Find every line in the data that contains the word "title". Return each of those lines.
** Opening TASK DATA block **
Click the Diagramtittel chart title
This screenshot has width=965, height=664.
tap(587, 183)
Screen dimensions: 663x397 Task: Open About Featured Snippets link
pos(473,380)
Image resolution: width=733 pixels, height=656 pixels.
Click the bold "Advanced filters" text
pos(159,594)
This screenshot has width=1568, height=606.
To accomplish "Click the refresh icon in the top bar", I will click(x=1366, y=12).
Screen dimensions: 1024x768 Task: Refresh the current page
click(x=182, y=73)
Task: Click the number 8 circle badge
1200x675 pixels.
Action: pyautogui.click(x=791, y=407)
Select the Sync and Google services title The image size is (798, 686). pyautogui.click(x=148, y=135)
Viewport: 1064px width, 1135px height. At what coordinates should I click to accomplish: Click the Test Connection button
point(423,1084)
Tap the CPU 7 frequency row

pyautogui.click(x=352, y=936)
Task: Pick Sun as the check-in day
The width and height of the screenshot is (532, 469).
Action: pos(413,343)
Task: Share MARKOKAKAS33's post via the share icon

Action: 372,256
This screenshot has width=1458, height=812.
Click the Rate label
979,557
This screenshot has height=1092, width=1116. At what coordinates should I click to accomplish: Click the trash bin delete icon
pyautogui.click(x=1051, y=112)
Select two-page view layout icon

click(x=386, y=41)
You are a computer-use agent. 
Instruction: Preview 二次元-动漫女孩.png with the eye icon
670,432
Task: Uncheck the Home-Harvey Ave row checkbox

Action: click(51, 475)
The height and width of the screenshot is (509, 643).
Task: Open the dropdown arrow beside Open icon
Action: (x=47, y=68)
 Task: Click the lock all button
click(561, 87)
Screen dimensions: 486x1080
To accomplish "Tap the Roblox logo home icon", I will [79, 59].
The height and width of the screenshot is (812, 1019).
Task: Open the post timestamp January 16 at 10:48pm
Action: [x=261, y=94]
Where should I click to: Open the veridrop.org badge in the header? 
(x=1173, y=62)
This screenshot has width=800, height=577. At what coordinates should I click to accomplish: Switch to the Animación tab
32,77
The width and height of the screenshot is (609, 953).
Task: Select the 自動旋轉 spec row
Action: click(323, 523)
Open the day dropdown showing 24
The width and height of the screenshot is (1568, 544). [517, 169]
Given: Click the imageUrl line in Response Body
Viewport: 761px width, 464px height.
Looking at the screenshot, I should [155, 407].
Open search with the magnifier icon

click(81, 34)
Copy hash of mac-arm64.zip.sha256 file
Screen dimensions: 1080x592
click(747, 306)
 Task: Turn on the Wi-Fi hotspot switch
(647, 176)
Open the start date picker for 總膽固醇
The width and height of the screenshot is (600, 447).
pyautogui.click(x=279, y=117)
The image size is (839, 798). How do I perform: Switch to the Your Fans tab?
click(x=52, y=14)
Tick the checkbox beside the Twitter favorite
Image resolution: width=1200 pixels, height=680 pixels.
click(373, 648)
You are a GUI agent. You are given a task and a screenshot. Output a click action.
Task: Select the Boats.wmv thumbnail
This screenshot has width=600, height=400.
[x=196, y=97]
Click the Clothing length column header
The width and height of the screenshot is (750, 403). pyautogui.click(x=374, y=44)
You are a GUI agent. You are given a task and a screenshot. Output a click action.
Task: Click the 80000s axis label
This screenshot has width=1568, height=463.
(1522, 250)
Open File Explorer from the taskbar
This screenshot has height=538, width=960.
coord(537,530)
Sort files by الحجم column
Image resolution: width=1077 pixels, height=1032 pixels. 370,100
** Closing TASK DATA block **
- ANSWER SPACE
Click the Diagramtittel chart title
Select the Sync and Google services title The image size is (798, 686). pyautogui.click(x=148, y=135)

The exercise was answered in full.